### TASK PROMPT:
Please copy the leading lines of the entries below exactly, concluding with the line in which "Periyodik Havuz Bakımı (188, 2124)" occurs.

[Records excerpted from a collection]
======

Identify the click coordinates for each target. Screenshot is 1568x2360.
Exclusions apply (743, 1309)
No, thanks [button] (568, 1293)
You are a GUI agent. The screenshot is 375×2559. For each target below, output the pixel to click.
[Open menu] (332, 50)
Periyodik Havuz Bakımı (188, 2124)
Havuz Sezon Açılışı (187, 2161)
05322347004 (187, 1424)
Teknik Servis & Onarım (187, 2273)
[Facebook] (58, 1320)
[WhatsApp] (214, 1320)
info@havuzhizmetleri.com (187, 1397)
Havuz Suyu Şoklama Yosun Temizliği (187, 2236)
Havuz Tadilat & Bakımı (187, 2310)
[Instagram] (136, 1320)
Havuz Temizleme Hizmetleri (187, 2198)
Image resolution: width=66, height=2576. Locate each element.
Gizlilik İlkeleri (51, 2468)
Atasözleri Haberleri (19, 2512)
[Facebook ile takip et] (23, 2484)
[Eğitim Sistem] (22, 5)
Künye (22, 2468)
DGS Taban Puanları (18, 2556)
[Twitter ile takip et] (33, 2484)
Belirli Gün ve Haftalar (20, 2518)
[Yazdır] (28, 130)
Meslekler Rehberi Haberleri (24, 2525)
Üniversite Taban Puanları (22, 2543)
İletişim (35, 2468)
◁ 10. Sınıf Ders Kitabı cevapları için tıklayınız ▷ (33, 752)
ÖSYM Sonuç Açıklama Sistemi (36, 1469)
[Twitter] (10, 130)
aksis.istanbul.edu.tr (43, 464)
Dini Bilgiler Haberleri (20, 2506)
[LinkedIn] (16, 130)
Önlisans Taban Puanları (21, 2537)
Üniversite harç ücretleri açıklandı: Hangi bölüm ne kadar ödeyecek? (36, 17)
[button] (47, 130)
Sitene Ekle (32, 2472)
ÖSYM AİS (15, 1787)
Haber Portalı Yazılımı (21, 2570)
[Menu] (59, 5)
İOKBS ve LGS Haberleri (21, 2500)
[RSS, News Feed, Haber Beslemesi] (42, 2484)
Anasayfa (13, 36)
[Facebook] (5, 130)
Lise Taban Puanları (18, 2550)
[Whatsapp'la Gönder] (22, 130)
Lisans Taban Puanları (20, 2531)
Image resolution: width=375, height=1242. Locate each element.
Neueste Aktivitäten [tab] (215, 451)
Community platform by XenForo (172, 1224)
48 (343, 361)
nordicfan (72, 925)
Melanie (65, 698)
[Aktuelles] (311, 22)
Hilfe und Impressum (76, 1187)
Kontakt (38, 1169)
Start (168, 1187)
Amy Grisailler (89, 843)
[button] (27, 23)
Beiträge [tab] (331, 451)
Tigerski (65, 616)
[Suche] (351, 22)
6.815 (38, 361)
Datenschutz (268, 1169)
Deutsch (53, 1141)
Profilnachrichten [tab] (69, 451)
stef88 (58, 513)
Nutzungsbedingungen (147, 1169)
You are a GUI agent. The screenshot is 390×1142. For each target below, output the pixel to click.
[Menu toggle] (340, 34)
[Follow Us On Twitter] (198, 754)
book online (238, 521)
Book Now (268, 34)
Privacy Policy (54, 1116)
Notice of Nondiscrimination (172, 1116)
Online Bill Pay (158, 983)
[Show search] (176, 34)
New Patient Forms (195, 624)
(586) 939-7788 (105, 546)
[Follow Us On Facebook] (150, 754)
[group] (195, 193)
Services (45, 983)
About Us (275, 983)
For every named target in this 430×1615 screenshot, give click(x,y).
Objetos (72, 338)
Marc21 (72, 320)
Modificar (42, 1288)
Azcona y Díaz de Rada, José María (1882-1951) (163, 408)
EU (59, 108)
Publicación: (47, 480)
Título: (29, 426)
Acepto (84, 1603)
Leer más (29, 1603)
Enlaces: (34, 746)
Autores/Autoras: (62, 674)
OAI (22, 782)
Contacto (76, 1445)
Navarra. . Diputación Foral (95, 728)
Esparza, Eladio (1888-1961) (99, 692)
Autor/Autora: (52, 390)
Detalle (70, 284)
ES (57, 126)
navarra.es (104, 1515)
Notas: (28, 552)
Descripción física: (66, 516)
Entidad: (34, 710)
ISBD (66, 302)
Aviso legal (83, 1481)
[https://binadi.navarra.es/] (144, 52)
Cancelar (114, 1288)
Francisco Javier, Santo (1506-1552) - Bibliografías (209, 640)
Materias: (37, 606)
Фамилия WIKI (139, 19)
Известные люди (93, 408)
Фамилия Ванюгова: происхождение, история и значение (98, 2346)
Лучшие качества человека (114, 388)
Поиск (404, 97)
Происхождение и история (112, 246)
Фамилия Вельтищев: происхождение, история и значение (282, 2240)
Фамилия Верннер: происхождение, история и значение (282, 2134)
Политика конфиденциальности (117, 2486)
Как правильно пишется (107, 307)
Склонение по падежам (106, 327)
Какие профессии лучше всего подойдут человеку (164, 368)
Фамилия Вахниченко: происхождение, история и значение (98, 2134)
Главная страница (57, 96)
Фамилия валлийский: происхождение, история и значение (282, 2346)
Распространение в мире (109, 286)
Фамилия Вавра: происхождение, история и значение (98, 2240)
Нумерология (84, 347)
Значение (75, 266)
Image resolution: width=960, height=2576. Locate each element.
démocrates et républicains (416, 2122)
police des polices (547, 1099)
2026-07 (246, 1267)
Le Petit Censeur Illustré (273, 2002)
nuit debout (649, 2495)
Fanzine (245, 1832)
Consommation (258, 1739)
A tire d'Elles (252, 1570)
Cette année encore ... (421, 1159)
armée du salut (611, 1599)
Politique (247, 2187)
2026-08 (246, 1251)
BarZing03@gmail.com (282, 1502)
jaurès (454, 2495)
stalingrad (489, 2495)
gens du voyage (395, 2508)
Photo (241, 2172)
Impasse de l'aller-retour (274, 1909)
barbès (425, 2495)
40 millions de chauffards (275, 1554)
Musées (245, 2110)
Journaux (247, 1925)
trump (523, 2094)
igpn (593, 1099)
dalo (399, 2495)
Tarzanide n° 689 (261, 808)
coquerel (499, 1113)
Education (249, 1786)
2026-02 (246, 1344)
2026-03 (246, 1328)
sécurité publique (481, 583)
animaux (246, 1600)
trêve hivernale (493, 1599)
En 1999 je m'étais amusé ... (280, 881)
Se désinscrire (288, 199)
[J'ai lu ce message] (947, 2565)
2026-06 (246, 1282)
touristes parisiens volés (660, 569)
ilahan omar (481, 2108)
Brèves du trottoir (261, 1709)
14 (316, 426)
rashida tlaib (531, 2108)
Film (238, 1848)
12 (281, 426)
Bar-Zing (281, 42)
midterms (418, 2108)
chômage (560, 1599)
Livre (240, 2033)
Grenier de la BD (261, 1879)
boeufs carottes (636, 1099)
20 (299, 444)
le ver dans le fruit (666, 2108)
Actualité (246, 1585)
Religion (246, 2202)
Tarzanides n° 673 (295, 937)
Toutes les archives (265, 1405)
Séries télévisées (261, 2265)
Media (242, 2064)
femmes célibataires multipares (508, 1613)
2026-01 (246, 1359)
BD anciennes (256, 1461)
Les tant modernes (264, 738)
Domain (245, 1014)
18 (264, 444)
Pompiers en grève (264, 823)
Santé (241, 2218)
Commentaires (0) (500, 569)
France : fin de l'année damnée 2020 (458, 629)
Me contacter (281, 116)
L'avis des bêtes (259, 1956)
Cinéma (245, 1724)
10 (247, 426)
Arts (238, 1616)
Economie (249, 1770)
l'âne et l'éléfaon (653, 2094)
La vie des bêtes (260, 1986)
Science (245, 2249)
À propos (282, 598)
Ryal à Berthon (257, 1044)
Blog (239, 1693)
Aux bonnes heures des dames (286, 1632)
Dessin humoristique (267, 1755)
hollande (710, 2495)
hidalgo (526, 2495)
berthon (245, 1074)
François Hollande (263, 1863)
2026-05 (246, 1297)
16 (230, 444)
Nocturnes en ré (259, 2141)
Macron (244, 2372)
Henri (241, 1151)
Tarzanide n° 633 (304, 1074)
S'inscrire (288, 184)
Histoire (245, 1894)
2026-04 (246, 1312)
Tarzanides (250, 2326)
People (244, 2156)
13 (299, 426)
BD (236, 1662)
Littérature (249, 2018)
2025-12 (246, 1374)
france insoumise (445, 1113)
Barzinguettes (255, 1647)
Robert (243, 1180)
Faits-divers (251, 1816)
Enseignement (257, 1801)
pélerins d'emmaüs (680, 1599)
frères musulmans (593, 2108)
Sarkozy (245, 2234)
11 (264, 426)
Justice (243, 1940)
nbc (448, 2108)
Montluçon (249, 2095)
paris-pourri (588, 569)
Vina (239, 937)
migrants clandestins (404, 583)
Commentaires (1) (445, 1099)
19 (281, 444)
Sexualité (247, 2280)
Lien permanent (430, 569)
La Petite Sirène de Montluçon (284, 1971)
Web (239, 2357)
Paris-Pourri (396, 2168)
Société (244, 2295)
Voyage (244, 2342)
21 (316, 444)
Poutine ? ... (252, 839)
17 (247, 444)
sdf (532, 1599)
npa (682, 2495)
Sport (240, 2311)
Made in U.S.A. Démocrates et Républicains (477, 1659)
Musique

======

### RESPONSE TO THIS TASK:
Identify the click coordinates for each target. Screenshot is 1568x2360.
Exclusions apply (743, 1309)
No, thanks [button] (568, 1293)
You are a GUI agent. The screenshot is 375×2559. For each target below, output the pixel to click.
[Open menu] (332, 50)
Periyodik Havuz Bakımı (188, 2124)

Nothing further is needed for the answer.